* **Material for this task**:
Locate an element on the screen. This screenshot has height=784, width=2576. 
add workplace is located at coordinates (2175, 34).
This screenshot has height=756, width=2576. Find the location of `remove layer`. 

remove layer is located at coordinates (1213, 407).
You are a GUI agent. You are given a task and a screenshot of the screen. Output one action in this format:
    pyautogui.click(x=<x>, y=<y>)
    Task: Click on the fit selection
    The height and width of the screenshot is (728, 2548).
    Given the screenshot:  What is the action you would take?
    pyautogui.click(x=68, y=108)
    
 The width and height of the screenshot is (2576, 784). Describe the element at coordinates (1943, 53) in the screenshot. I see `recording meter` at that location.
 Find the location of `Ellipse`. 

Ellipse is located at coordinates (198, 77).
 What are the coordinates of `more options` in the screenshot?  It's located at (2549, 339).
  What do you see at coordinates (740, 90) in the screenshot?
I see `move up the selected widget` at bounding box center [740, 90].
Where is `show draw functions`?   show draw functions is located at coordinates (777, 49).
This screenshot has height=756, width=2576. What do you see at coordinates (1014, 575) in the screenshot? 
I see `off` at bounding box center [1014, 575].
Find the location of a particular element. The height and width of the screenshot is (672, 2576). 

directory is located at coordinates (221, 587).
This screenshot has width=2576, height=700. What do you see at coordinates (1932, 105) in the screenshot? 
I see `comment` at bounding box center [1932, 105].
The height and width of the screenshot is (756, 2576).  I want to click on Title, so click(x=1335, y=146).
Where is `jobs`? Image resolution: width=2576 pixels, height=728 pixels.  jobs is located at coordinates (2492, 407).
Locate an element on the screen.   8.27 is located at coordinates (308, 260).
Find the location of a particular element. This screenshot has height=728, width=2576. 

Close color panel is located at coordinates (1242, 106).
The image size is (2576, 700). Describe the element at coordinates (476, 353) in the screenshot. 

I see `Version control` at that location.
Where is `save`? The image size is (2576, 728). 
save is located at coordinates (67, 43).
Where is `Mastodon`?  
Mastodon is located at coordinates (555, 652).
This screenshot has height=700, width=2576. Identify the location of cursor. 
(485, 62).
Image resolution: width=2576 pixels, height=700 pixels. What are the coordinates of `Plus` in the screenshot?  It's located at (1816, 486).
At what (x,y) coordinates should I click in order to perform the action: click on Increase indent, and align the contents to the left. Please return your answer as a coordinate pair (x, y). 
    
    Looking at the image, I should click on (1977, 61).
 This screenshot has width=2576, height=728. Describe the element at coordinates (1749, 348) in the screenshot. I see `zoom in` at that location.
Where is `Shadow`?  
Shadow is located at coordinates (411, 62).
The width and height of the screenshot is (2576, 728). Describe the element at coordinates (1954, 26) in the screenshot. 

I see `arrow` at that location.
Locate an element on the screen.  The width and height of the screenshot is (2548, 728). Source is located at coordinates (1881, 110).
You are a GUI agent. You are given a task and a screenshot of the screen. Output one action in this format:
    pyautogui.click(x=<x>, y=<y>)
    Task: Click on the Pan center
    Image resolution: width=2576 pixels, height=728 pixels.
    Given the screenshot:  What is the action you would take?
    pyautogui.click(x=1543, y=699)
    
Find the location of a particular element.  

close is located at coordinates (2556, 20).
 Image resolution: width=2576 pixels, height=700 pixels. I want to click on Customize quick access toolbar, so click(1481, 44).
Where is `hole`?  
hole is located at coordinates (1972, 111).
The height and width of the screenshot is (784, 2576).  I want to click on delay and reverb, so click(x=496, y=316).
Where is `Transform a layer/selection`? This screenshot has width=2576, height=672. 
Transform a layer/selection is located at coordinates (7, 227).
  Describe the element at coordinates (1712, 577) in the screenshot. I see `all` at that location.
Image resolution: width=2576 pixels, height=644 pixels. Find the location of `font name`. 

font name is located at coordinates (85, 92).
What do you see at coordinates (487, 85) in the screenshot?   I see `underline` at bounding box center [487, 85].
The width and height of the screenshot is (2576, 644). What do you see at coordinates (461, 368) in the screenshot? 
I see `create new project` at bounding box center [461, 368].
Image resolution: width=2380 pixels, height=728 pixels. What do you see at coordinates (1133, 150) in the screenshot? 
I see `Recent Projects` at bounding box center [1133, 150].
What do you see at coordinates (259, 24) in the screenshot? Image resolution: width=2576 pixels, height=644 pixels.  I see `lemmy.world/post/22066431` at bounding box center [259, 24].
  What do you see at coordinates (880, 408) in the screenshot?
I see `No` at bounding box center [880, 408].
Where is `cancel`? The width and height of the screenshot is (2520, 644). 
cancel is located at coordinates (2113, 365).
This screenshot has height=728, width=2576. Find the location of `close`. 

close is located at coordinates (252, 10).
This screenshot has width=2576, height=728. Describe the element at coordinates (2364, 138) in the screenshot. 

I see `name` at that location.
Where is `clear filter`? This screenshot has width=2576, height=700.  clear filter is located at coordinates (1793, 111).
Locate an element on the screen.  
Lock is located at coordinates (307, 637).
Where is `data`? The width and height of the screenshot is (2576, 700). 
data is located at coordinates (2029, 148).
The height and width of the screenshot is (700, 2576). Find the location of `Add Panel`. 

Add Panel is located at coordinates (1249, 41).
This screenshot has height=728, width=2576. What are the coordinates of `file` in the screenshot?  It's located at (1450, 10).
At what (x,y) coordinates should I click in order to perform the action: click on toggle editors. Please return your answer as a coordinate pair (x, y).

* **Exercise instructions**: Convert all of the records above into a Markdown table with the columns Row and Line. Give each non-blank line its own numbered row and omit the blank lines.

* **Result**:
| Row | Line |
|---|---|
| 1 | Locate an element on the screen. This screenshot has height=784, width=2576.  |
| 2 | add workplace is located at coordinates (2175, 34). |
| 3 | This screenshot has height=756, width=2576. Find the location of `remove layer`.  |
| 4 | remove layer is located at coordinates (1213, 407). |
| 5 | You are a GUI agent. You are given a task and a screenshot of the screen. Output one action in this format: |
| 6 |     pyautogui.click(x=<x>, y=<y>) |
| 7 |     Task: Click on the fit selection |
| 8 |     The height and width of the screenshot is (728, 2548). |
| 9 |     Given the screenshot:  What is the action you would take? |
| 10 |     pyautogui.click(x=68, y=108) |
| 11 |  The width and height of the screenshot is (2576, 784). Describe the element at coordinates (1943, 53) in the screenshot. I see `recording meter` at that location. |
| 12 |  Find the location of `Ellipse`.  |
| 13 | Ellipse is located at coordinates (198, 77). |
| 14 |  What are the coordinates of `more options` in the screenshot?  It's located at (2549, 339). |
| 15 |   What do you see at coordinates (740, 90) in the screenshot? |
| 16 | I see `move up the selected widget` at bounding box center [740, 90]. |
| 17 | Where is `show draw functions`?   show draw functions is located at coordinates (777, 49). |
| 18 | This screenshot has height=756, width=2576. What do you see at coordinates (1014, 575) in the screenshot?  |
| 19 | I see `off` at bounding box center [1014, 575]. |
| 20 | Find the location of a particular element. The height and width of the screenshot is (672, 2576).  |
| 21 | directory is located at coordinates (221, 587). |
| 22 | This screenshot has width=2576, height=700. What do you see at coordinates (1932, 105) in the screenshot?  |
| 23 | I see `comment` at bounding box center [1932, 105]. |
| 24 | The height and width of the screenshot is (756, 2576).  I want to click on Title, so click(x=1335, y=146). |
| 25 | Where is `jobs`? Image resolution: width=2576 pixels, height=728 pixels.  jobs is located at coordinates (2492, 407). |
| 26 | Locate an element on the screen.   8.27 is located at coordinates (308, 260). |
| 27 | Find the location of a particular element. This screenshot has height=728, width=2576.  |
| 28 | Close color panel is located at coordinates (1242, 106). |
| 29 | The image size is (2576, 700). Describe the element at coordinates (476, 353) in the screenshot.  |
| 30 | I see `Version control` at that location. |
| 31 | Where is `save`? The image size is (2576, 728).  |
| 32 | save is located at coordinates (67, 43). |
| 33 | Where is `Mastodon`?   |
| 34 | Mastodon is located at coordinates (555, 652). |
| 35 | This screenshot has height=700, width=2576. Identify the location of cursor.  |
| 36 | (485, 62). |
| 37 | Image resolution: width=2576 pixels, height=700 pixels. What are the coordinates of `Plus` in the screenshot?  It's located at (1816, 486). |
| 38 | At what (x,y) coordinates should I click in order to perform the action: click on Increase indent, and align the contents to the left. Please return your answer as a coordinate pair (x, y).  |
| 39 |     Looking at the image, I should click on (1977, 61). |
| 40 |  This screenshot has width=2576, height=728. Describe the element at coordinates (1749, 348) in the screenshot. I see `zoom in` at that location. |
| 41 | Where is `Shadow`?   |
| 42 | Shadow is located at coordinates (411, 62). |
| 43 | The width and height of the screenshot is (2576, 728). Describe the element at coordinates (1954, 26) in the screenshot.  |
| 44 | I see `arrow` at that location. |
| 45 | Locate an element on the screen.  The width and height of the screenshot is (2548, 728). Source is located at coordinates (1881, 110). |
| 46 | You are a GUI agent. You are given a task and a screenshot of the screen. Output one action in this format: |
| 47 |     pyautogui.click(x=<x>, y=<y>) |
| 48 |     Task: Click on the Pan center |
| 49 |     Image resolution: width=2576 pixels, height=728 pixels. |
| 50 |     Given the screenshot:  What is the action you would take? |
| 51 |     pyautogui.click(x=1543, y=699) |
| 52 | Find the location of a particular element.   |
| 53 | close is located at coordinates (2556, 20). |
| 54 |  Image resolution: width=2576 pixels, height=700 pixels. I want to click on Customize quick access toolbar, so click(1481, 44). |
| 55 | Where is `hole`?   |
| 56 | hole is located at coordinates (1972, 111). |
| 57 | The height and width of the screenshot is (784, 2576).  I want to click on delay and reverb, so click(x=496, y=316). |
| 58 | Where is `Transform a layer/selection`? This screenshot has width=2576, height=672.  |
| 59 | Transform a layer/selection is located at coordinates (7, 227). |
| 60 |   Describe the element at coordinates (1712, 577) in the screenshot. I see `all` at that location. |
| 61 | Image resolution: width=2576 pixels, height=644 pixels. Find the location of `font name`.  |
| 62 | font name is located at coordinates (85, 92). |
| 63 | What do you see at coordinates (487, 85) in the screenshot?   I see `underline` at bounding box center [487, 85]. |
| 64 | The width and height of the screenshot is (2576, 644). What do you see at coordinates (461, 368) in the screenshot?  |
| 65 | I see `create new project` at bounding box center [461, 368]. |
| 66 | Image resolution: width=2380 pixels, height=728 pixels. What do you see at coordinates (1133, 150) in the screenshot?  |
| 67 | I see `Recent Projects` at bounding box center [1133, 150]. |
| 68 | What do you see at coordinates (259, 24) in the screenshot? Image resolution: width=2576 pixels, height=644 pixels.  I see `lemmy.world/post/22066431` at bounding box center [259, 24]. |
| 69 |   What do you see at coordinates (880, 408) in the screenshot? |
| 70 | I see `No` at bounding box center [880, 408]. |
| 71 | Where is `cancel`? The width and height of the screenshot is (2520, 644).  |
| 72 | cancel is located at coordinates (2113, 365). |
| 73 | This screenshot has height=728, width=2576. Find the location of `close`.  |
| 74 | close is located at coordinates (252, 10). |
| 75 | This screenshot has width=2576, height=728. Describe the element at coordinates (2364, 138) in the screenshot.  |
| 76 | I see `name` at that location. |
| 77 | Where is `clear filter`? This screenshot has width=2576, height=700.  clear filter is located at coordinates (1793, 111). |
| 78 | Locate an element on the screen.   |
| 79 | Lock is located at coordinates (307, 637). |
| 80 | Where is `data`? The width and height of the screenshot is (2576, 700).  |
| 81 | data is located at coordinates (2029, 148). |
| 82 | The height and width of the screenshot is (700, 2576). Find the location of `Add Panel`.  |
| 83 | Add Panel is located at coordinates (1249, 41). |
| 84 | This screenshot has height=728, width=2576. What are the coordinates of `file` in the screenshot?  It's located at (1450, 10). |
| 85 | At what (x,y) coordinates should I click in order to perform the action: click on toggle editors. Please return your answer as a coordinate pair (x, y). |